[Opening DATASET CONTENT section]
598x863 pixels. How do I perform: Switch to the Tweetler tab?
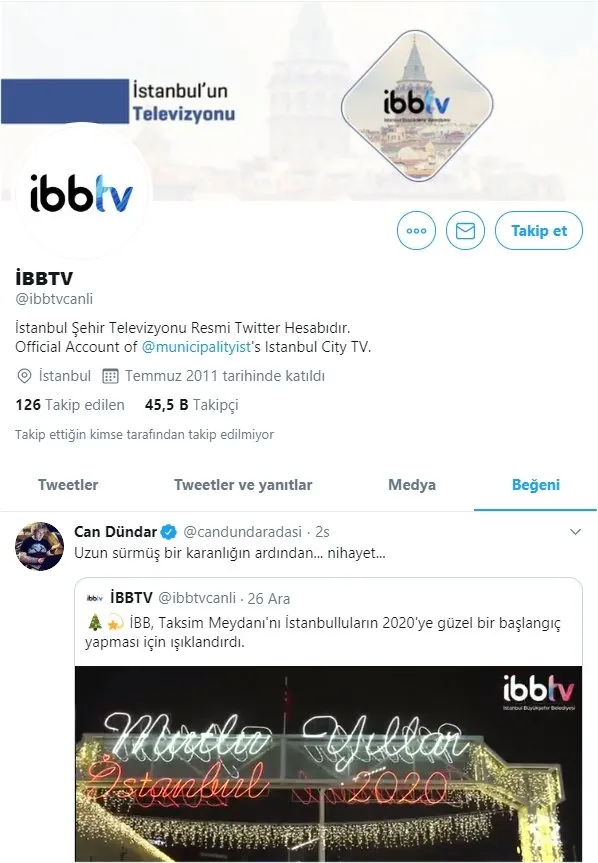point(68,485)
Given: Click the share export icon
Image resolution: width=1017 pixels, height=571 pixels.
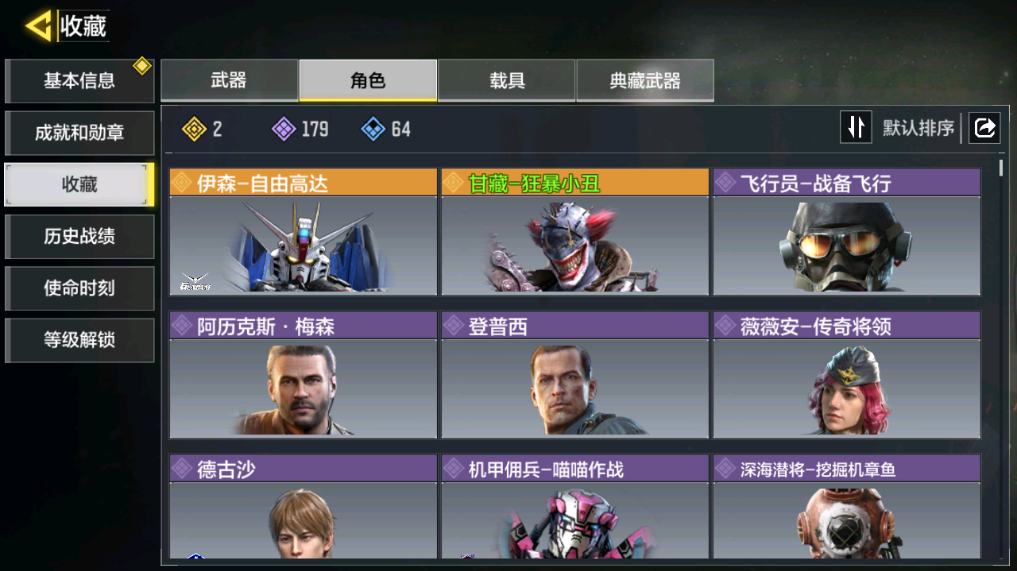Looking at the screenshot, I should pos(984,127).

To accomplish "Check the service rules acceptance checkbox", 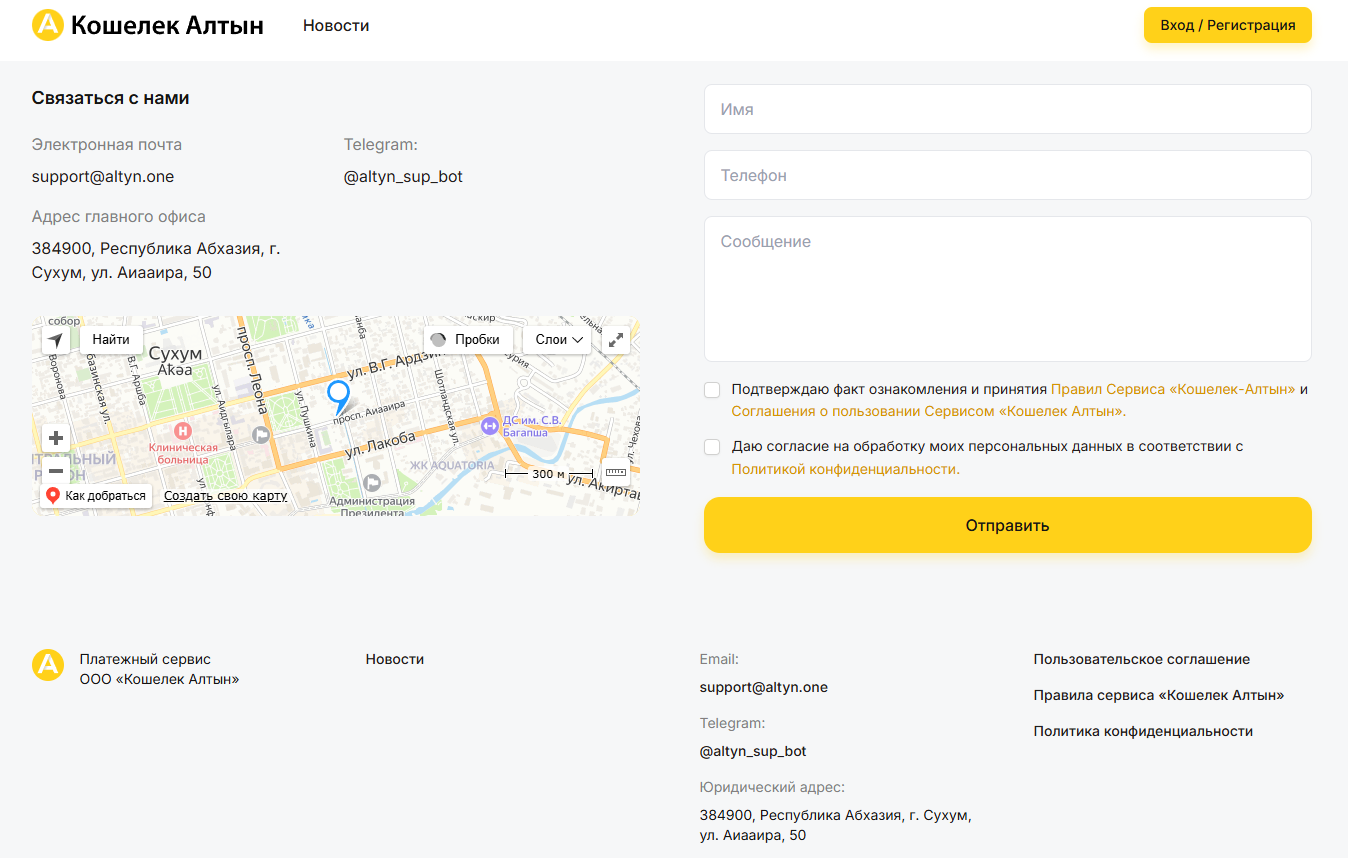I will 711,389.
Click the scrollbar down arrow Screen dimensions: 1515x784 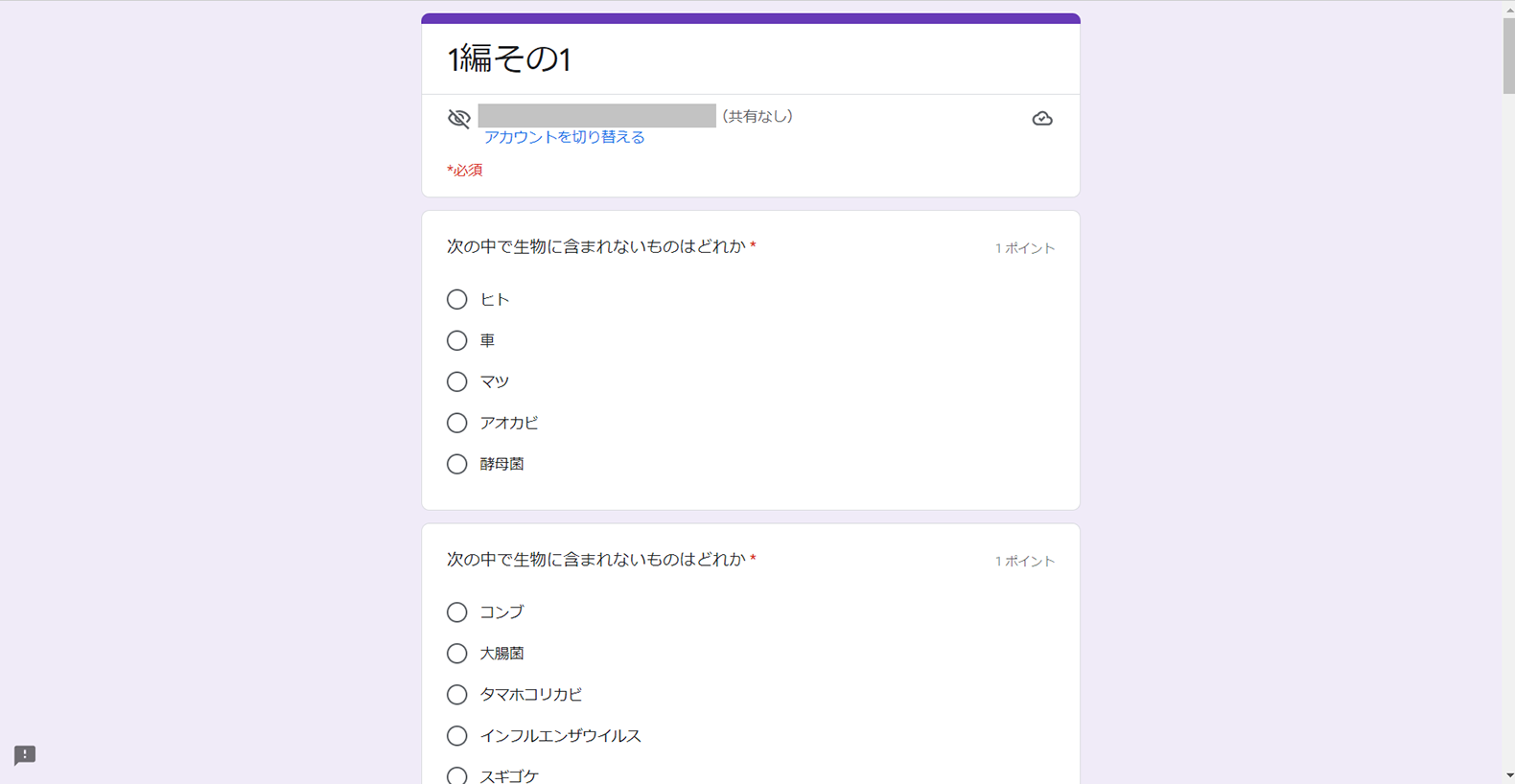tap(1508, 775)
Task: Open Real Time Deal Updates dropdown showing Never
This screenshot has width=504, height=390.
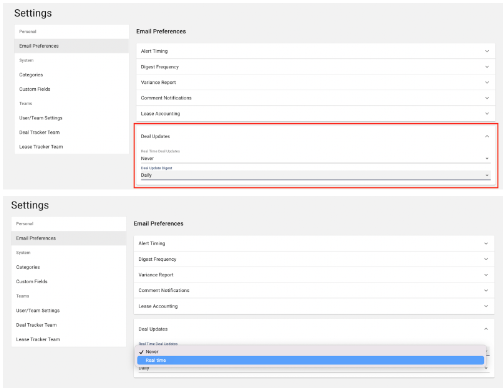Action: (x=315, y=158)
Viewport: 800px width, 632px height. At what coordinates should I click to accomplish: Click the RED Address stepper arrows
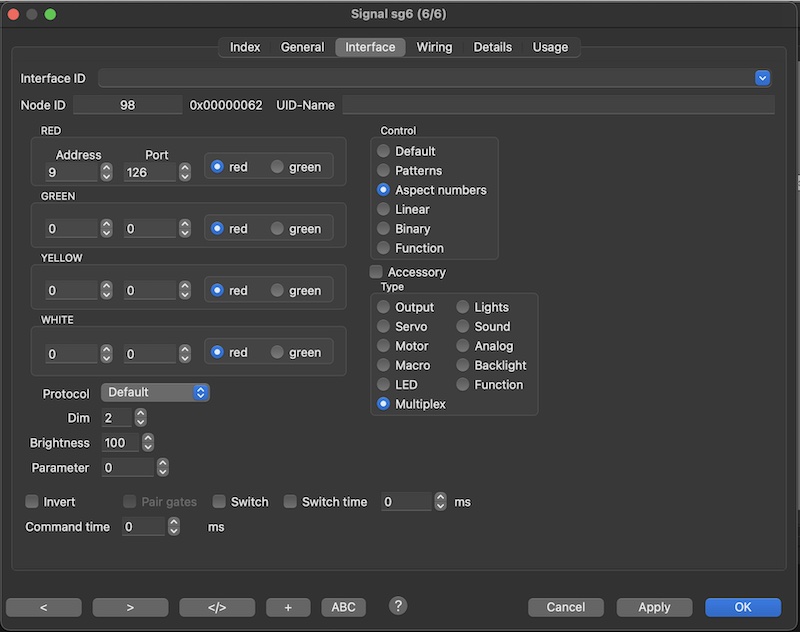106,172
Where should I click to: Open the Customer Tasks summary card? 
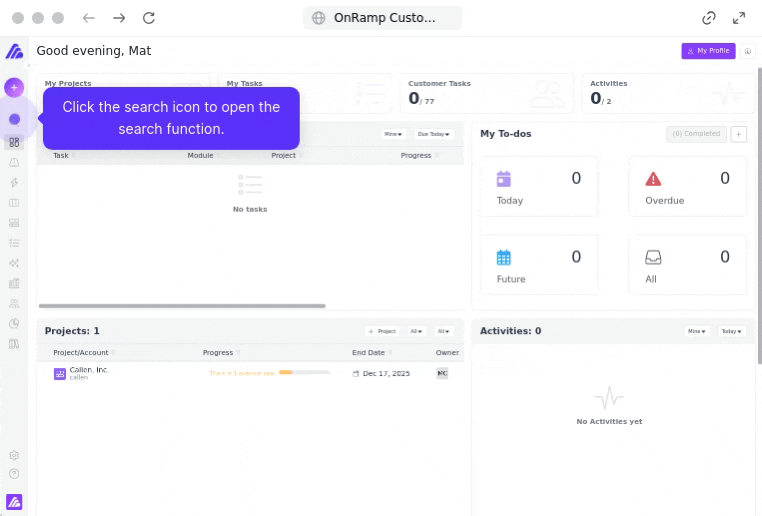487,93
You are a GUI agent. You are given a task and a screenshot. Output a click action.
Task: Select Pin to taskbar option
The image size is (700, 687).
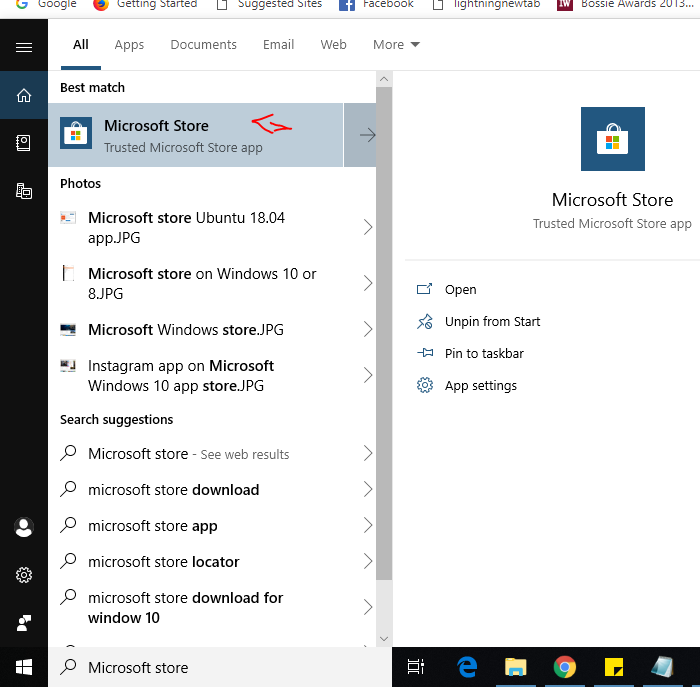point(484,354)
[Closing DATASET CONTENT section]
- TASK ITEM -
Keep the pictures out of your copy. Copy only the lines from the line that holds "Where should I" through the last line of the listing above, both included.

- RESPONSE TO THIS EXERCISE -
Where should I click to: Open the Customer Tasks summary card? 
487,93
You are a GUI agent. You are given a task and a screenshot. Output a click action.
Task: Select Pin to taskbar option
The image size is (700, 687).
point(484,354)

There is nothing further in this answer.